The D5100 is an update to the popular D5000 SLR camera that Nikon launched two years ago. Since then, micro four-third cameras from the likes of Sony, Panasonic and Olympus have gained significant ground forcing Nikon to do something drastic to stay at the top. Suffice it to say that the company's efforts have handsomely paid off with this model.
Though packing in all the usual suspects of a budget SLR, the D5100 refuses to feel like one. The plastic body is sturdy, well crafted and fits comfortably in the hands. However, some omissions in the form of buttons make taking photos a bit of a chore. For instance, there's only one rotary dial, and discrete buttons for settings like ISO or white balance are largely absent. You'll need to make all such adjustments from within the menu, which is a waste of time. Autofocus too is lens dependent and not built into the camera.
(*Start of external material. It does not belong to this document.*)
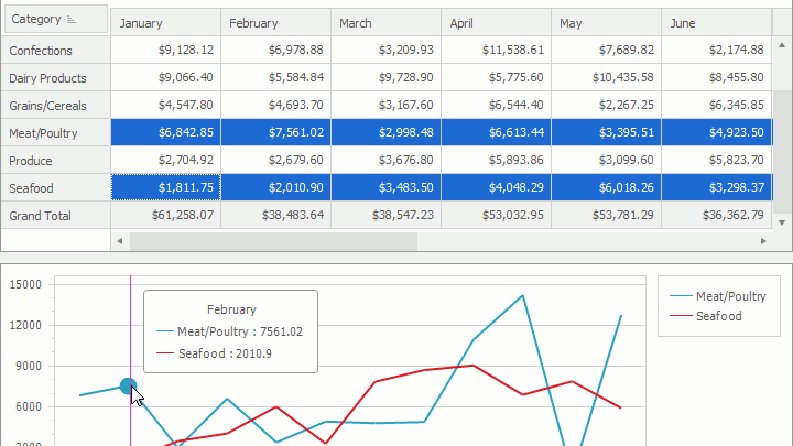Click the vertical scrollbar down arrow

tap(782, 222)
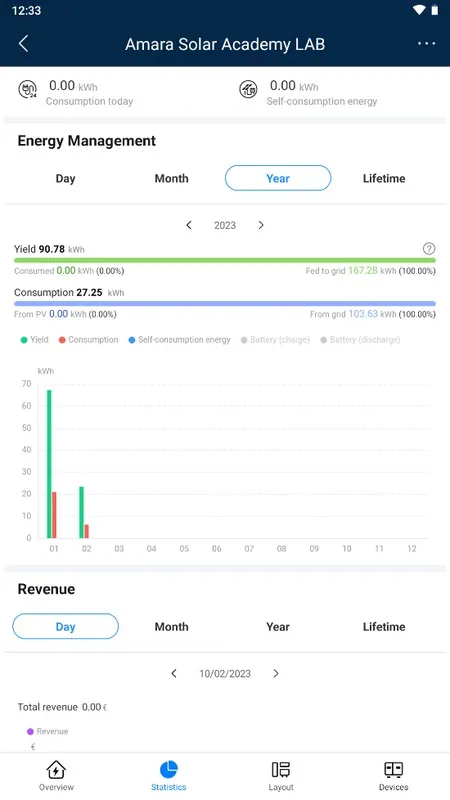The image size is (450, 800).
Task: Switch Energy Management to the Month tab
Action: [x=171, y=179]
The three-inch 921,000-pixel foldable screen is quite helpful though. Additionally, HDMI output (as opposed to mini or micro HDMI) means you can quickly connect the camera to a high definition television or projector with a standard and much more easily available HDMI cable.
Packing in the same 16.2-megapixel sensor also featured in the D7000, this camera can shoot at up to 4 fps and go all the way to ISO 25,600 for low light photography. There's an 11-point autofocus system in place, and you can shoot 1920x1080p videos at 30 fps. Finally, battery life at 650 shots per charge is the best in class.
The menu system is designed keeping novices in mind. The default view shows all the current settings including a graphical representation of the aperture size. Pressing the 'i' on the right of the viewfinder will let you access and modify the settings using the five-way pad. Nikon's also packed in a set of fancy effects that can be accessed from the mode dial on the top. For instance, there's a selective colour effect that will take photos in black and white but accentuate up to three specific colours. You can also perform a slew of operations in playback mode like distortion control, filter effects and colour balance to RAW or JPEG images.
Shooting with the D5100 is an extremely pleasant affair. Photos have almost no noise even if you shoot at ISO 1600 or higher (in RAW mode). And focussing, though lens dependent, is always quick even if you're shooting videos in live mode. Colour saturation is spot-on too - making it a treat to view photos on a large screen television or projector. But the best part about this camera is undoubtedly its battery life. With over 650 shots per charge, you can easily head out into the hills and shoot for 4-5 days to a week before a recharge.
Despite its scarcity of buttons, the Nikon D5100 is as professional as you can get at a price of R 39,950, which includes an 18-55mm f3.5-5.6 lens and 4GB SD card. Picture quality is fantastic and high ISO performance is much better than its rivals. The long lasting battery life is simply the icing on the cake. Though the stock lens does have its niggles, the D5100 is a satisfying camera available at an affordable price.